═══ EXCERPT ═══
1. Summary
Segregated Witness (SegWitness, SW) is being presented in the context of Scaling Bitcoin. It has useful attributes, notably addressing a major malleability vector, but is not a short term scaling solution.
2. Definitions
Import Fee Event, ECE, TFM, FFM from previous email.
Older clients - Any software not upgraded to SW
Newer clients - Upgraded, SW aware software
Block size - refers to the core block economic resource limited by MAX_BLOCK_SIZE. Witness data (or extension block data) is excluded. Requires a hard fork to change.
Core block - Current bitcoin block, with upper bound MAX_BLOCK_SIZE. Not changed by SW.
Extended transaction - Newer, upgraded version of transaction data format.
Extended block - Newer, upgraded version of block data format.
EBS - Extended block size. Block size seen by newer clients.
3. Context of analysis
One proposal presents SW in lieu of a hard fork block size increase. This email focuses directly on that.
Useful features outside block size context, such as anti-malleability or fraud proof features, are not covered in depth.
4.1. Observations on data structure formats and views
SW creates two views of each transaction and block. SW has blocks and extended blocks. Similarly, there exists transactions and extended transactions.
This view is rendered to clients depending on compatibility level. Newer clients see extended blocks and extended transactions. Older clients see blocks (limit 1M), and do not see extended blocks. Older clients see upgraded transactions as unsigned, anyone-can-pay transactions.
Each extended transaction exists in two states, one unsigned and one signed, each of which passes validation as a valid bitcoin transaction.
4.2. Observations on behavior of older transaction creation
Transactions created by older clients will not use the extended transaction format. All data is stored the standard 1M block as today.
4.3. Observations on new block economic model
SW complicates block economics by creating two separate, supply limited resources.
The core block economic resource is heavily contended. Older clients use core blocks exclusively. Newer clients use core blocks more conservatively, storing as much data as possible in extended blocks.
The extended block economic resource is less heavily contended, though that of course grows over time as clients upgrade.
Because core blocks are more heavily contended, it is presumed that older clients will pay a higher fee than newer clients (subject to elasticity etc.).
5.1. Problem: Pace of roll-out will be slow - Whole Ecosystem must be considered.
The current apparent proposal is to roll out Segregated Witness as a soft fork, and keep block size at 1M.
The roll-out pace cannot simply be judged by soft fork speed - which is months at best. Analysis must the layers above: Updating bitcoin-core (JS) and bitcoinj (Java), and then the timelines to roll out those updates to apps, and then the timeline to update those apps to create extended transactions.
═══ EXTRACTED RECORDS ═══
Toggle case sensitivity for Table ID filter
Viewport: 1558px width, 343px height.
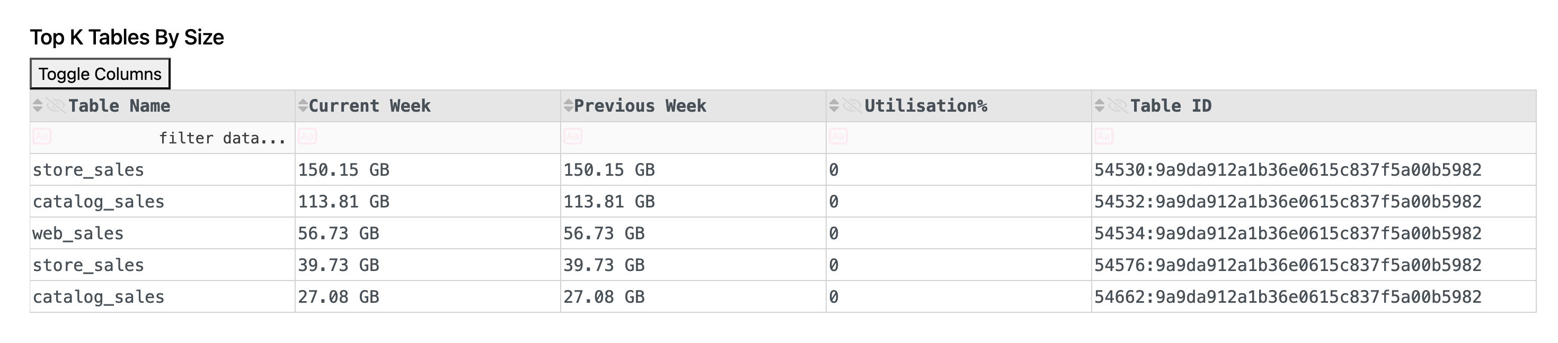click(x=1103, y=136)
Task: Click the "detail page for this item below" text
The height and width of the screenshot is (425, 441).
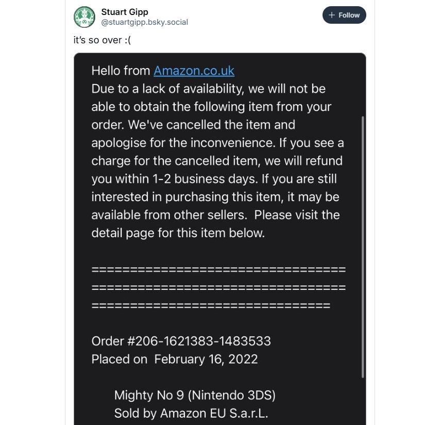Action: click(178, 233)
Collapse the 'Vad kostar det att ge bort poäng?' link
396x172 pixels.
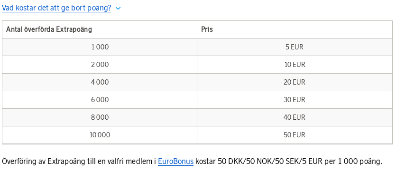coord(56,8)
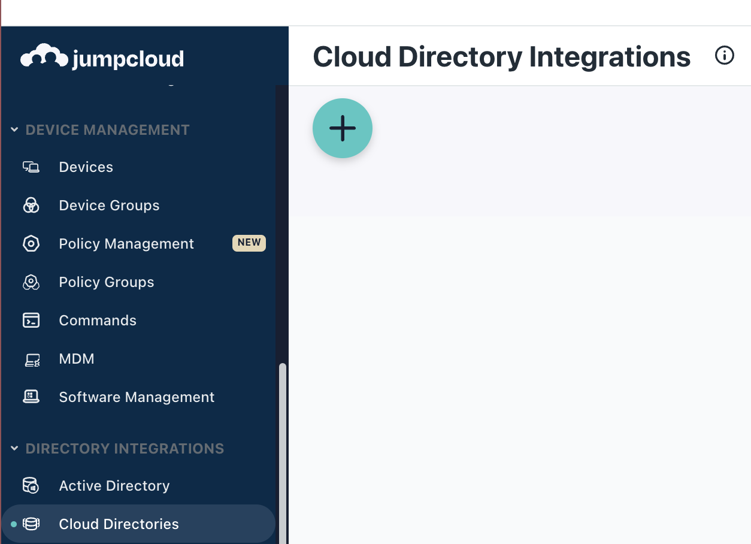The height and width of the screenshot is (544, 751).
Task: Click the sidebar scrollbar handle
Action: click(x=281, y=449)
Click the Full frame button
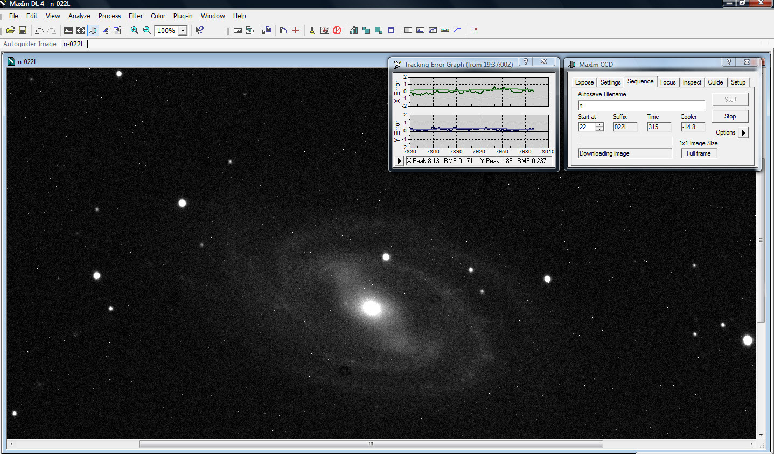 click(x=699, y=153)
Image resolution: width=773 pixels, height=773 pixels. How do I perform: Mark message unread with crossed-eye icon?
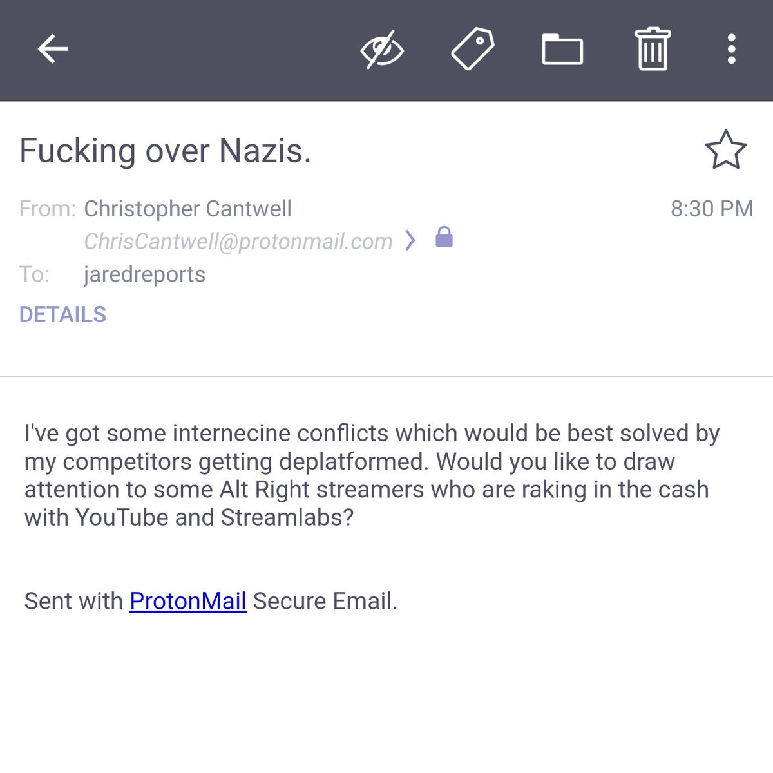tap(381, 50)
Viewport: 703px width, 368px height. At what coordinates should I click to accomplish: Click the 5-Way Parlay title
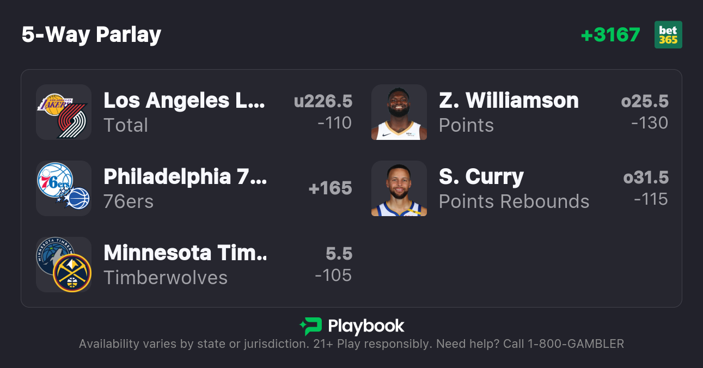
═══
* **EXERCISE REQUIREMENTS**
[A] Copy the records word for word, starting at the line containing "Click the Full frame button" and ending at the end of the records, with both ends included. Leave the pictures out of your answer.
[B] Pick up the text on Segregated Witness where it stops and keep writing.
The Segregated Witness text and the records have nothing to do with each other.

* **RESPONSES BY TASK**
[A]
Click the Full frame button
 click(x=699, y=153)
Image resolution: width=773 pixels, height=773 pixels. How do I perform: Mark message unread with crossed-eye icon?
tap(381, 50)
Viewport: 703px width, 368px height. At what coordinates should I click to accomplish: Click the 5-Way Parlay title

[B]
Overall, wallet software and programmer libraries must be upgraded to make use of this new format, adding many more months (12+ in some stacks) to the roll out timeline. In the meantime, clients continue to contend entirely for core block space.
5.2. Problem: Hard fork to bigger block size Just Works(tm) with most software, unlike SW.
A simple hard fork such as BIP 102 is automatically compatible with the vast range of today's ecosystem software.
SW requires merchants to upgrade almost immediately, requires wallet and other peripheral software upgrades to make use of. Other updates are opt-in and occur more slowly. BIP 70 processors need some updates.
The number of LOC that must change for BIP 102 is very small, and the problem domain well known, versus SW.
5.3. Problem: Due to pace, Fee Event not forestalled.
Even presuming SW is merged into Bitcoin Core tomorrow, this does not address the risk of a Fee Event and associated Economic Change in the coming months.
5.4. Problem: More complex economic policy, new game theory, new bidding structure risks.
Splitting blocks into two pieces, each with separate and distinct behaviors and resource values, creates two fee markets.
Having two pricing strata within each block has certainly feasible - that is the current mining policy of (1) fee/KB followed by (2) priority/age.
Valuable or not - e.g. incentivizing older clients to upgrade - the fact remains that SW creates a more-complex bidding structure by creating a second economic resource.
This is clearly a change to a new economic policy with standard risks associated with that. Will that induce an Economic Change Event (see def last email)? Unlikely, due to slow rollout pace.
5.5. Problem: Current SW mining algorithm needs improvement
Current SW block template maker does a reasonable job, but makes some naive assumptions about the fee market across an entire extended block. This is a mismatch with the economic reality (just described).
5.6. Problem: New, under-analyzed attack surfaces
Less significant and fundamental but still worth noting.
This is not a fundamental SW problem, but simply standard complexity risk factors: splitting the signatures away from transactions, and creating a new apparently-unsigned version of the transaction opens the possibility of some network attacks which cause some clients to degrade down from extended block to core block mode temporarily.
There is a chance of a failure mode that fools older clients into thinking fraudulent data is valid (judgement: unlikely vis hashpower but not impossible)
6. Conclusions and recommendations
It seems unlikely that SW provides scaling in the short term, and SW introduces new economics complexities.
A "short term bump" hard fork block size increase addresses economic and ecosystem risks that SW does not.
Bump + SW should proceed in parallel, independent tracks, as orthogonal issues.
7. Appendix - Other SW comments
Hard forks provide much stronger validation, and ensure the network operates at a fully trustless level.
SW hard fork is preferred, versus soft fork. Soft forking SW places a huge amount of trust on miners to validate transaction signatures, versus the rest of the network, as the network slowly upgrades to newer clients.
An SW hard fork could also add several zero-filled placeholders in a merkle tree for future use.